The plan is this: I want to find one, or several, team statistics from the prior season (i.e., the independent variables) which act as strong predictors and can be used alone, or in combination, to reduce the expected variability in my forecast of each team’s current season point total (i.e., the dependent variable).

I started with the following groups of team statistics:

 Goals for/against Hits Special teams Corsi/Fenwick Save percentage Penalties Shooting accuracy Offensive zone starts Faceoffs

Each statistic can be evaluated under different game situations. For example, assessing puck possession of a player while he’s on the powerplay or shorthanded isn’t necessarily relevant. A team with the man advantage would naturally possess the puck more, you would hope, in that situation. Consequently, I started my analysis researching 5-on-5 situations only. This could be at any point in time of the game; however, I also narrowed my data review to critical game situations such as “Within 1” and “Close”. A “Close” situation is when the game is within one goal in the first two periods or tied in the final period.
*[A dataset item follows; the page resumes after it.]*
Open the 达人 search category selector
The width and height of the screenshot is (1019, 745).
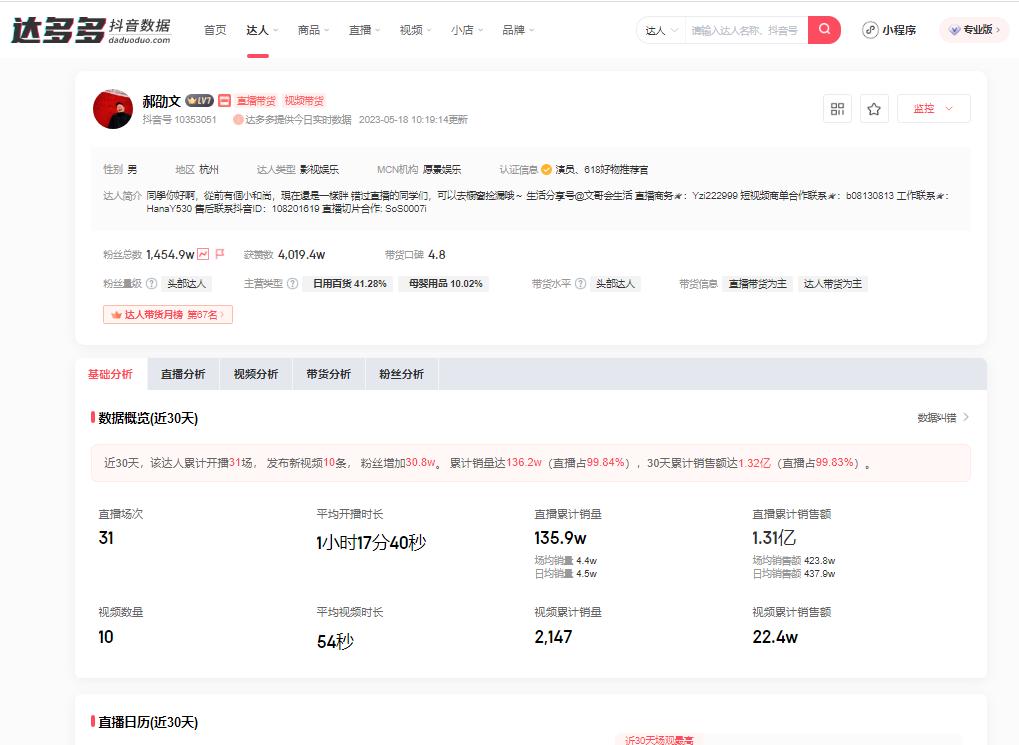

The question now becomes: Which of these metrics can best predict future outcomes? Before fine tuning the model, I evaluated each of these statistics on their own to determine which had the strongest correlation to a team’s point total the following season.

SIMPLE REGRESSION

I used simple one-variable linear regression to assess whether a particular statistic is most directly linked (i.e., most highly correlated) to a team’s points. The goal of linear regression is to formulate a line that best approximates the observed data. The thought being, one can develop stronger forecasts the more correlated this line is with the data points. Correlation is measured using R2 which, in this case, ranges from 0 to 1. Correlation is strongest as R2 approaches 1 and weakest as it approaches 0.

The following graph shows the correlation between regular season point totals and the team’s 5-on-5 Fenwick from the prior season. (Fenwick is the sum of shots on goal and shots missed, but excludes shots blocked.) The formula at the bottom of the graph is the origin of the regression line that best fits the historical results. This formula could, in effect, be used as a predictor for future results.
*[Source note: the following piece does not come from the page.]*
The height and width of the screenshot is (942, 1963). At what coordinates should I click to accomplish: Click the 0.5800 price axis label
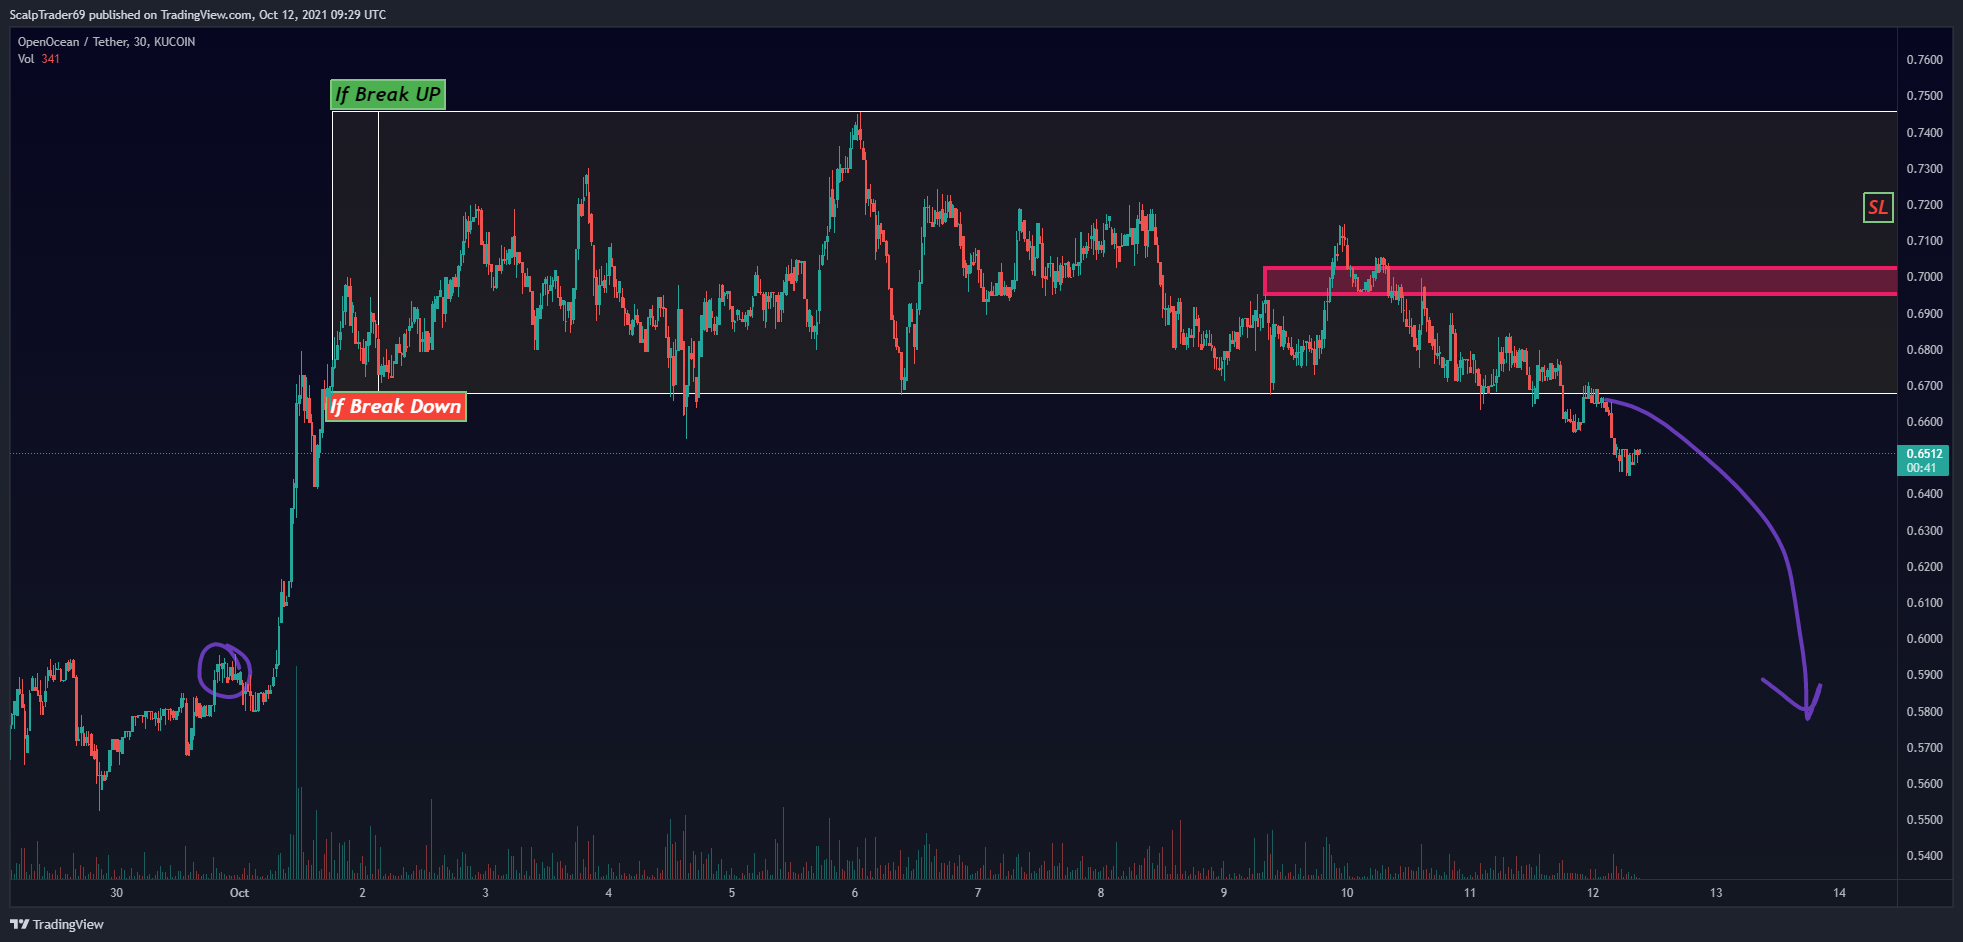1924,712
{Performing regression analysis on Fenwick results in an R2 of 0.2523 which doesn’t seem all that positive on a scale of 0 to 1. However, the data points do have a visible slope in comparison to the same analysis of another statistic, such as, penalty differential.

Penalty differential is a measure of the number of penalties drawn less the penalties your team has taken. As you can see above, this metric has an R2 approaching zero and doesn’t pass the eye test. The data is scattered about randomly; there is no visual evidence that better penalty differential results in more team points.

I performed this type of simple regression analysis on the 5-on-5 independent variables introduced earlier and have presented a sample of the results in the table below. You begin to notice how the related statistics interact with each other. For example, goals for and goals against each have a low R2 on their own; however, goal differential (i.e., goals for less goals against) is abundantly more predictive.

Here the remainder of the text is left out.